If you can keep hold of this idea of ‘mai pen rai’, your time in Thailand will be far more relaxed. When you are shopping, keep it fun. Thais love a joke. If you can, joke with the vendors. They appreciate a laugh and it ends up a far better way to get a special price than threatening to go elsewhere and steaming off in a huff over a few baht.
When you are in a restaurant and the wrong food comes out, as it will now and then, try it anyway. One of the best meals I have had in Thailand was a mistake.
Ask the waiter for a special recommendation, something Thai-style. You don’t have to order from the menu. Thais don’t. Let them know if you like your chili. The words ‘ped’ (hot) or ‘mai ped’ (not hot) are worth remembering.
Be careful with ‘ped’ — hot food in Thailand will take your breath away, literally. Most places will adjust the chili content for visitors.
The boys and girls who work in bars are there to sell drinks and food and sometimes sex. It’s just a job. Relax and talk to them.
Half the boys working in gay bars are straight. They need a job and gay bars are the best place for tips and take away… if you know what I mean.
Their pay is usually sent to family in the countryside who may be living on almost nothing. Just watch out for falling in love with a bar boy. Bangkok and Chiang Mai are littered with the casualties of these doomed romances.

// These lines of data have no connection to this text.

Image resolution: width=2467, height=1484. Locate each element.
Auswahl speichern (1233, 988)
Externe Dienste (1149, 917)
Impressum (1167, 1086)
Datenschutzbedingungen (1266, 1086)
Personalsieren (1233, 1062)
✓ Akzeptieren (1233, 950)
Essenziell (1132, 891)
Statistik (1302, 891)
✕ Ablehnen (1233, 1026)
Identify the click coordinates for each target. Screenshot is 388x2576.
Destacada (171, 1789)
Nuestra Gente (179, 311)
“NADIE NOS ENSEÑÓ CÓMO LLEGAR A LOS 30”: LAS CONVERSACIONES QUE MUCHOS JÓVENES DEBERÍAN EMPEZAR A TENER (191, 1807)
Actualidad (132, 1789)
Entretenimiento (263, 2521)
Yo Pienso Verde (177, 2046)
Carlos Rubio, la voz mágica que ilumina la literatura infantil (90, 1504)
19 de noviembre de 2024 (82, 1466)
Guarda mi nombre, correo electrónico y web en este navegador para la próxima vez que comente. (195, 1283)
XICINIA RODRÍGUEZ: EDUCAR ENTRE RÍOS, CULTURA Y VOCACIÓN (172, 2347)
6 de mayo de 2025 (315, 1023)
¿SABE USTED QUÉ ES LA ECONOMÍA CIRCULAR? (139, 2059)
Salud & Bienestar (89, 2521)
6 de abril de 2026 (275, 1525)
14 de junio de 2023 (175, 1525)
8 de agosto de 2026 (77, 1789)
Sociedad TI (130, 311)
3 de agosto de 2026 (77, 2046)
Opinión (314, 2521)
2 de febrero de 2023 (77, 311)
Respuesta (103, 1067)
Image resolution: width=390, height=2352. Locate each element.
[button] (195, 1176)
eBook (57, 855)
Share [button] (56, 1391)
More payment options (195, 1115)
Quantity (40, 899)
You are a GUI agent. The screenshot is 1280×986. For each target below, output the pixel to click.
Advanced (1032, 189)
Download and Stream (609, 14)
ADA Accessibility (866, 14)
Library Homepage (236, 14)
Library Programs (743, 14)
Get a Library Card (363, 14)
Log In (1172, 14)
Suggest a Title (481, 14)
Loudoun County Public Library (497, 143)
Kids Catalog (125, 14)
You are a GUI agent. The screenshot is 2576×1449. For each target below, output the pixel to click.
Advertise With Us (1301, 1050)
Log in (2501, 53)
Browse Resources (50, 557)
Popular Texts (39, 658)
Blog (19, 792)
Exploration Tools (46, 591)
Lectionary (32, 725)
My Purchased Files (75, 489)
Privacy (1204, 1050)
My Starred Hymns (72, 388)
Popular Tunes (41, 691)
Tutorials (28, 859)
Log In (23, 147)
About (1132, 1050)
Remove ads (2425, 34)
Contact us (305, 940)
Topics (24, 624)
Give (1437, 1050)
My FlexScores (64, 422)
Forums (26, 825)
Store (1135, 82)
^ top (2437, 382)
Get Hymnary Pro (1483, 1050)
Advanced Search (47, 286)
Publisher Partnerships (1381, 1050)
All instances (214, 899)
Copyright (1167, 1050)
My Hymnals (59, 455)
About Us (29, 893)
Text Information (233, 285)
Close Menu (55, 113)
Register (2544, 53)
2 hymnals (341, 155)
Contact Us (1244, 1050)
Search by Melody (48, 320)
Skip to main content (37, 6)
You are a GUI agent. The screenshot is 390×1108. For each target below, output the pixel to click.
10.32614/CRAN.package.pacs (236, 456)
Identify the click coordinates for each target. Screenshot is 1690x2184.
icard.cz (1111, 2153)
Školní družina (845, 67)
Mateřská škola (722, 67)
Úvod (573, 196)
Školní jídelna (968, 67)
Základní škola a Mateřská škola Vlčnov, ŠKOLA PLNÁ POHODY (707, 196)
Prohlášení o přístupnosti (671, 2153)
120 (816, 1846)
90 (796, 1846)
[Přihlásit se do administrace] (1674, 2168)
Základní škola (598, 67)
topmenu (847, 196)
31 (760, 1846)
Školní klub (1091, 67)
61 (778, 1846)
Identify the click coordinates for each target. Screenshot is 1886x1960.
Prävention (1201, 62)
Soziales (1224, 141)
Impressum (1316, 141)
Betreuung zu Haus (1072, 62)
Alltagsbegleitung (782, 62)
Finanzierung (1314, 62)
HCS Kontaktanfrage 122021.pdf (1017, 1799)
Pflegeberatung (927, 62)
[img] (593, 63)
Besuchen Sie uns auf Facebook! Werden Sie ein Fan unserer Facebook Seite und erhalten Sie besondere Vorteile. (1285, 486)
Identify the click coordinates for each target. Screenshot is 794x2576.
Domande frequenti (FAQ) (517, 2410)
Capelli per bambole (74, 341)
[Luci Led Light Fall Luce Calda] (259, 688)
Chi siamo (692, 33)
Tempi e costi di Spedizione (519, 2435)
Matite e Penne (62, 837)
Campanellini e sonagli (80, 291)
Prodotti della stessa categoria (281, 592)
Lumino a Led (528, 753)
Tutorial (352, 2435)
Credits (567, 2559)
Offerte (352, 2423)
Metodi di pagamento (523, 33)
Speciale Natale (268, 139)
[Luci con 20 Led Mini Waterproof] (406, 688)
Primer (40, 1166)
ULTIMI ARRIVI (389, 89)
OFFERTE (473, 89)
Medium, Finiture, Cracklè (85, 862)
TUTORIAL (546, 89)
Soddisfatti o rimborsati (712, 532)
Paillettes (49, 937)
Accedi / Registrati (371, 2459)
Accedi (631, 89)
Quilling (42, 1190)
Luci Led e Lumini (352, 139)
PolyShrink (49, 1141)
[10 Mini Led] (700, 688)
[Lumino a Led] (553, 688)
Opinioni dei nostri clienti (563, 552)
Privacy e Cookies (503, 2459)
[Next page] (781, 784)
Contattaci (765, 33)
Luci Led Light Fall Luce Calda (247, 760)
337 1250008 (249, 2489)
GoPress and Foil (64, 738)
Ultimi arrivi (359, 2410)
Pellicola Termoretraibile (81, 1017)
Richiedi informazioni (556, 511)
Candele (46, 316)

There may be times when things go wrong. Your flight is late, the bus doesn’t turn up, you are charged too much, your room isn’t ready — the usual dramas of travelling. These things can be annoying and this is when the Thai smiles may seem to be all wrong.
The Thai way is that things must always appear to be right even though they are not. Smiling makes things seem right. It doesn’t mean they don’t care or don’t understand. They don’t want to lose face.
If you can smile back and be polite — even make a joke — see how fast things will improve.